╭─ The records

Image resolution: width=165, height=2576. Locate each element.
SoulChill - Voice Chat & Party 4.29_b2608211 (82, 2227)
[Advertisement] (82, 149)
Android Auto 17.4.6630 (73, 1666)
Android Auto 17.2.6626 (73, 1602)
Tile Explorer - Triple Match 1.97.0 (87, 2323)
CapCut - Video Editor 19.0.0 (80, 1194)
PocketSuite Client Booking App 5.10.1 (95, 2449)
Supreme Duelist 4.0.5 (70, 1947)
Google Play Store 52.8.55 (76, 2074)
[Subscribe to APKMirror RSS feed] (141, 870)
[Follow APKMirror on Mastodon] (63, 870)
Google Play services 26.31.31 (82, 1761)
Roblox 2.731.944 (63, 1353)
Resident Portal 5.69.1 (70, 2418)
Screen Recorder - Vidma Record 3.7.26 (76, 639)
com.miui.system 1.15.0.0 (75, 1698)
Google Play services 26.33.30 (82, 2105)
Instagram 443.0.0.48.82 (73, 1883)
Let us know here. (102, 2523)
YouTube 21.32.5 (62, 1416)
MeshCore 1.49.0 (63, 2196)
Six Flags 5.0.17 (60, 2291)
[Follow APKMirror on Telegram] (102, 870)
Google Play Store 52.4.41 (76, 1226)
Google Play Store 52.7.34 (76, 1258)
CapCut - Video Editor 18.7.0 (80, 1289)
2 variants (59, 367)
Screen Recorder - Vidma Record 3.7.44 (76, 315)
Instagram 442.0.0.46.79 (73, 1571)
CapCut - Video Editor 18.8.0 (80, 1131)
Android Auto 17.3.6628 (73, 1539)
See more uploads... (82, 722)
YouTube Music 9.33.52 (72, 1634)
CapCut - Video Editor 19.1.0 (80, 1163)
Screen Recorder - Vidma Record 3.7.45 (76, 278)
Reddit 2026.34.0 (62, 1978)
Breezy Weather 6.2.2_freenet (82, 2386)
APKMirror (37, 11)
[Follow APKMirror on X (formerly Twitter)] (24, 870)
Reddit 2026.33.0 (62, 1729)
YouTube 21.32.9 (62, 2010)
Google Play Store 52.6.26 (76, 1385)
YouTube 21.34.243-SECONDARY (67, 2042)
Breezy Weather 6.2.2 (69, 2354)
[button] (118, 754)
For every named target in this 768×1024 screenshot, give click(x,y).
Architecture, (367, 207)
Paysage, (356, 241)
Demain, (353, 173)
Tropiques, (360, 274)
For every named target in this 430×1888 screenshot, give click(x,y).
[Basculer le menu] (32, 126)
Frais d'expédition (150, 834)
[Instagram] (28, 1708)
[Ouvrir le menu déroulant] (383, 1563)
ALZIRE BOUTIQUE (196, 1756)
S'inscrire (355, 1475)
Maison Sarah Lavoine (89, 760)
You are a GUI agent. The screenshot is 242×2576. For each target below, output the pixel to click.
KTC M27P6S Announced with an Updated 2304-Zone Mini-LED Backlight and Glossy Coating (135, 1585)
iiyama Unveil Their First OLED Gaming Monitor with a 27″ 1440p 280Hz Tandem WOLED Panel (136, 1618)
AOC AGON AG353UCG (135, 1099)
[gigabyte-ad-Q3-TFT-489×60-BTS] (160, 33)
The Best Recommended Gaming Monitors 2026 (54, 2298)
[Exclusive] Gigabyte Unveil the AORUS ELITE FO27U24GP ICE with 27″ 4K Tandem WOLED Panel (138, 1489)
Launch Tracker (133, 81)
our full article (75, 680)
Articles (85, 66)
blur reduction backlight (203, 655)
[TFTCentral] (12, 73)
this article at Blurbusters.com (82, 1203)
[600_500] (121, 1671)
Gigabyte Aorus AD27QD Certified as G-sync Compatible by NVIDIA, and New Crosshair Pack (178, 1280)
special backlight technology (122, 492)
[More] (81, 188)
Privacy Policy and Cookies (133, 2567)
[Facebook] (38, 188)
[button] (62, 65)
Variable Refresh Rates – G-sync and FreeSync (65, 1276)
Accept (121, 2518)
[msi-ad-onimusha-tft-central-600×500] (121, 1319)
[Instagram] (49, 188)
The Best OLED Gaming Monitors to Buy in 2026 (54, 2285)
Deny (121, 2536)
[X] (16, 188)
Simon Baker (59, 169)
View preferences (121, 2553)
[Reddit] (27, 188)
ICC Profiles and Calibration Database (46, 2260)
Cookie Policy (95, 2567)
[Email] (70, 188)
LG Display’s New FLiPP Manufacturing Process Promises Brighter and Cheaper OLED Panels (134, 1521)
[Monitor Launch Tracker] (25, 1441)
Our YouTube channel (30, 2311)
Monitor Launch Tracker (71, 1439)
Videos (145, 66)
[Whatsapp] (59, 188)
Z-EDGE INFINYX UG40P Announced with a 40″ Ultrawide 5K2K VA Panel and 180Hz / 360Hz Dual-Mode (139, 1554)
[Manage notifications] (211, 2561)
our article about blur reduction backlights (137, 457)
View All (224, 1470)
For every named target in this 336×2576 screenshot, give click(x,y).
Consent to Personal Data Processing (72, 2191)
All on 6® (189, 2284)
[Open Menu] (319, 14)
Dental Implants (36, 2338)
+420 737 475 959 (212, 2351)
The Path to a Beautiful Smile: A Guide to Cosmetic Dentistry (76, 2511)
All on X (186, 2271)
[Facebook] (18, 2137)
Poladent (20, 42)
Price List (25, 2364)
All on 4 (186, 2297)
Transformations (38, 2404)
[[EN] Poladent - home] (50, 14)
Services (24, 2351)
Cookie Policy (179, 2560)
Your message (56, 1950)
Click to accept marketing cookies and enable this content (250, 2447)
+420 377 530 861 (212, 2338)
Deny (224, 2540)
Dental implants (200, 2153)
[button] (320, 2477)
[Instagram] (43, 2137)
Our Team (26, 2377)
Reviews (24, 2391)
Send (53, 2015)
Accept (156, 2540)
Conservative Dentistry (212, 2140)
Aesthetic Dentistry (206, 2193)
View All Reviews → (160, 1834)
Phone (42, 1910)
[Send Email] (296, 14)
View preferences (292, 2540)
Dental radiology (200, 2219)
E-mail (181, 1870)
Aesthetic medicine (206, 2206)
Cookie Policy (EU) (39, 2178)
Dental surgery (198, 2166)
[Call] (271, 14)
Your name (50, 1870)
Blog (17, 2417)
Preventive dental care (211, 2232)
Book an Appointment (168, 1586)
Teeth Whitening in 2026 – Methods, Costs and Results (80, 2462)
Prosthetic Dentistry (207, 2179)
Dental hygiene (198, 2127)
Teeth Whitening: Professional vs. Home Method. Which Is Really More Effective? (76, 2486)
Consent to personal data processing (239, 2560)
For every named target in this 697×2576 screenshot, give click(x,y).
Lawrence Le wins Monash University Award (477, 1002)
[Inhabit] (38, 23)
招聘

╰─

In the data above, find the line containing "[Open Menu] (319, 14)", then copy it and every later line exactly.

[Open Menu] (319, 14)
Dental Implants (36, 2338)
+420 737 475 959 (212, 2351)
The Path to a Beautiful Smile: A Guide to Cosmetic Dentistry (76, 2511)
All on X (186, 2271)
[Facebook] (18, 2137)
Poladent (20, 42)
Price List (25, 2364)
All on 4 (186, 2297)
Transformations (38, 2404)
[[EN] Poladent - home] (50, 14)
Services (24, 2351)
Cookie Policy (179, 2560)
Your message (56, 1950)
Click to accept marketing cookies and enable this content (250, 2447)
+420 377 530 861 (212, 2338)
Deny (224, 2540)
Dental implants (200, 2153)
[button] (320, 2477)
[Instagram] (43, 2137)
Our Team (26, 2377)
Reviews (24, 2391)
Send (53, 2015)
Accept (156, 2540)
Conservative Dentistry (212, 2140)
Aesthetic Dentistry (206, 2193)
View All Reviews → (160, 1834)
Phone (42, 1910)
[Send Email] (296, 14)
View preferences (292, 2540)
Dental radiology (200, 2219)
E-mail (181, 1870)
Aesthetic medicine (206, 2206)
Cookie Policy (EU) (39, 2178)
Dental surgery (198, 2166)
[Call] (271, 14)
Your name (50, 1870)
Blog (17, 2417)
Preventive dental care (211, 2232)
Book an Appointment (168, 1586)
Teeth Whitening in 2026 – Methods, Costs and Results (80, 2462)
Prosthetic Dentistry (207, 2179)
Dental hygiene (198, 2127)
Teeth Whitening: Professional vs. Home Method. Which Is Really More Effective? (76, 2486)
Consent to personal data processing (239, 2560)
For every named target in this 697×2576 screenshot, give click(x,y).
Lawrence Le wins Monash University Award (477, 1002)
[Inhabit] (38, 23)
招聘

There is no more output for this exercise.